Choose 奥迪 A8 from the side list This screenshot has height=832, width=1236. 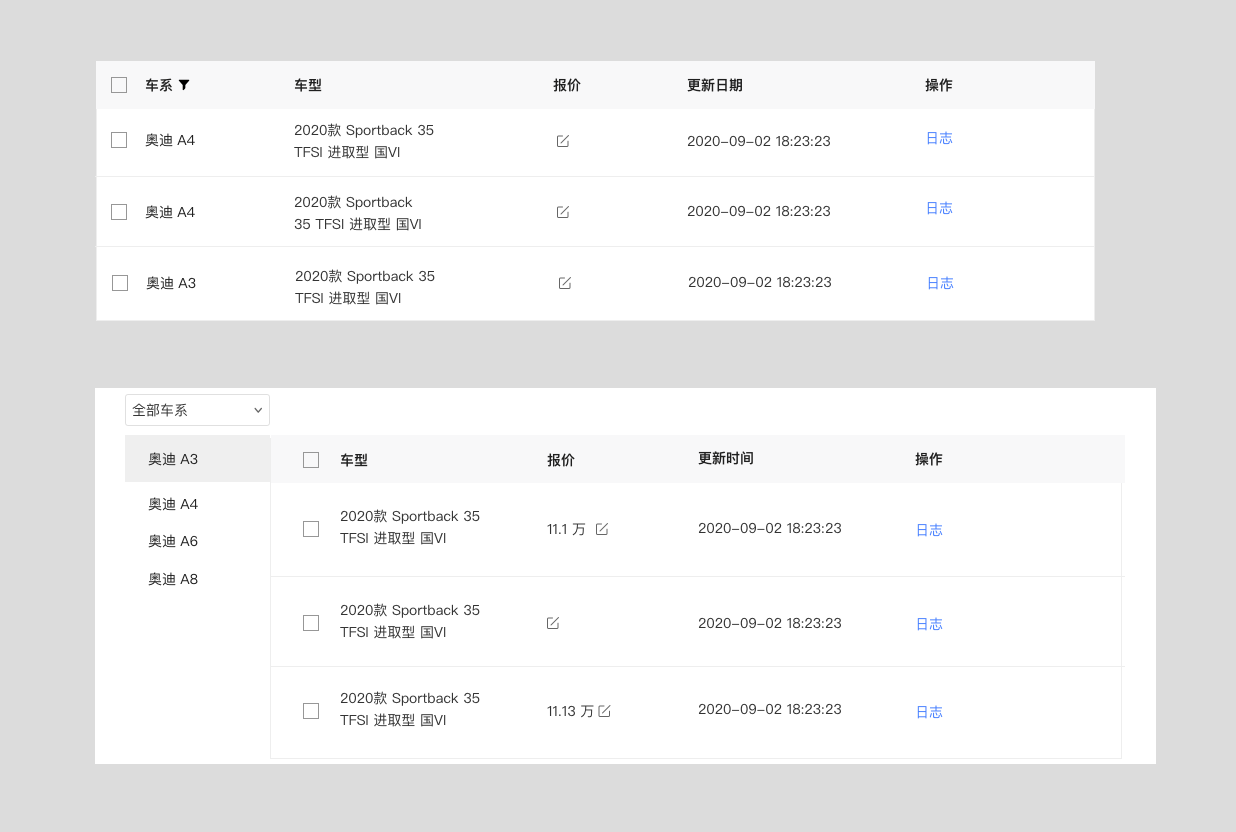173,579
____
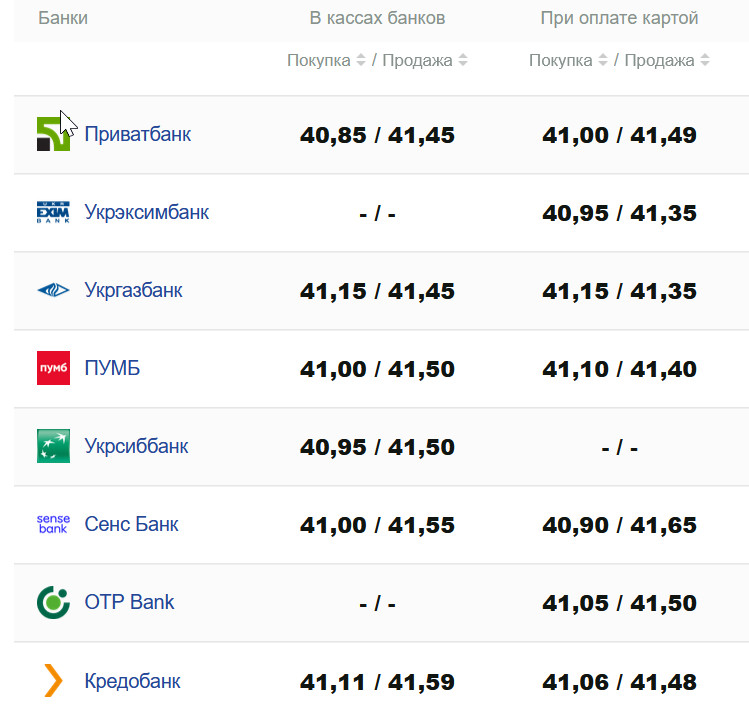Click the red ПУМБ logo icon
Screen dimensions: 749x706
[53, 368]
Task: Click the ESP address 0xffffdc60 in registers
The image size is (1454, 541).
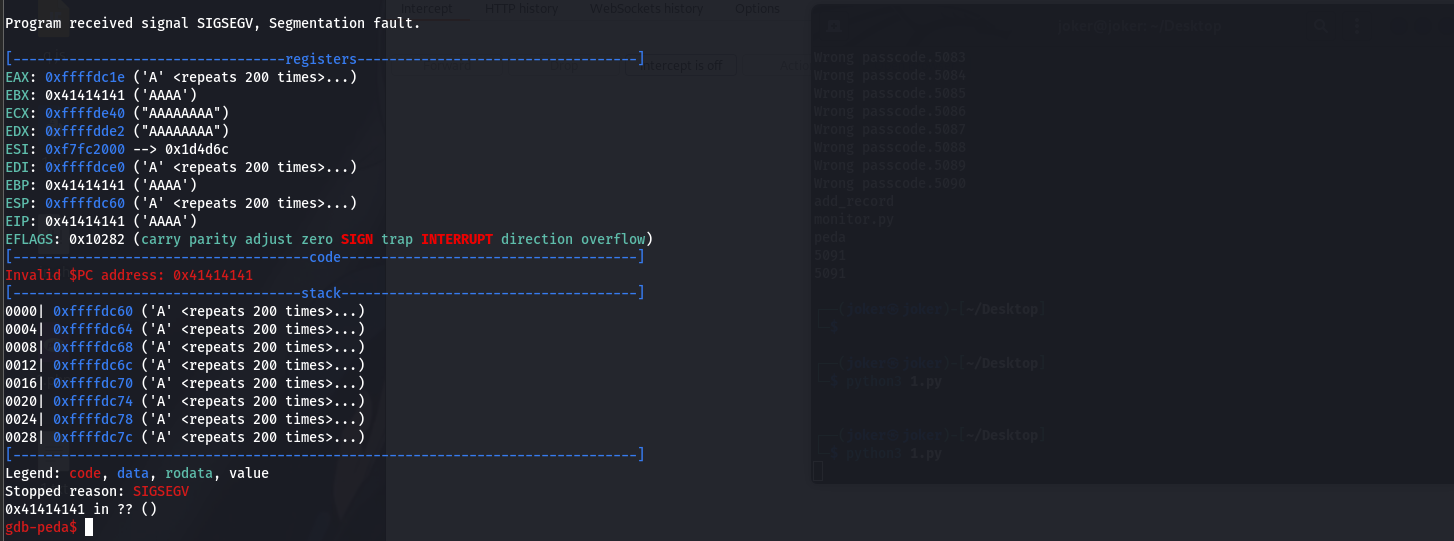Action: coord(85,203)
____
DIRECTIONS FOR THIS TASK » Reproduce verbatim the lines of the items that start with the line containing "Task: Click the" and run through the line containing "Action: coord(85,203)". Leave out any pictures.

ANSWER TO THE EXERCISE »
Task: Click the ESP address 0xffffdc60 in registers
The image size is (1454, 541).
Action: coord(85,203)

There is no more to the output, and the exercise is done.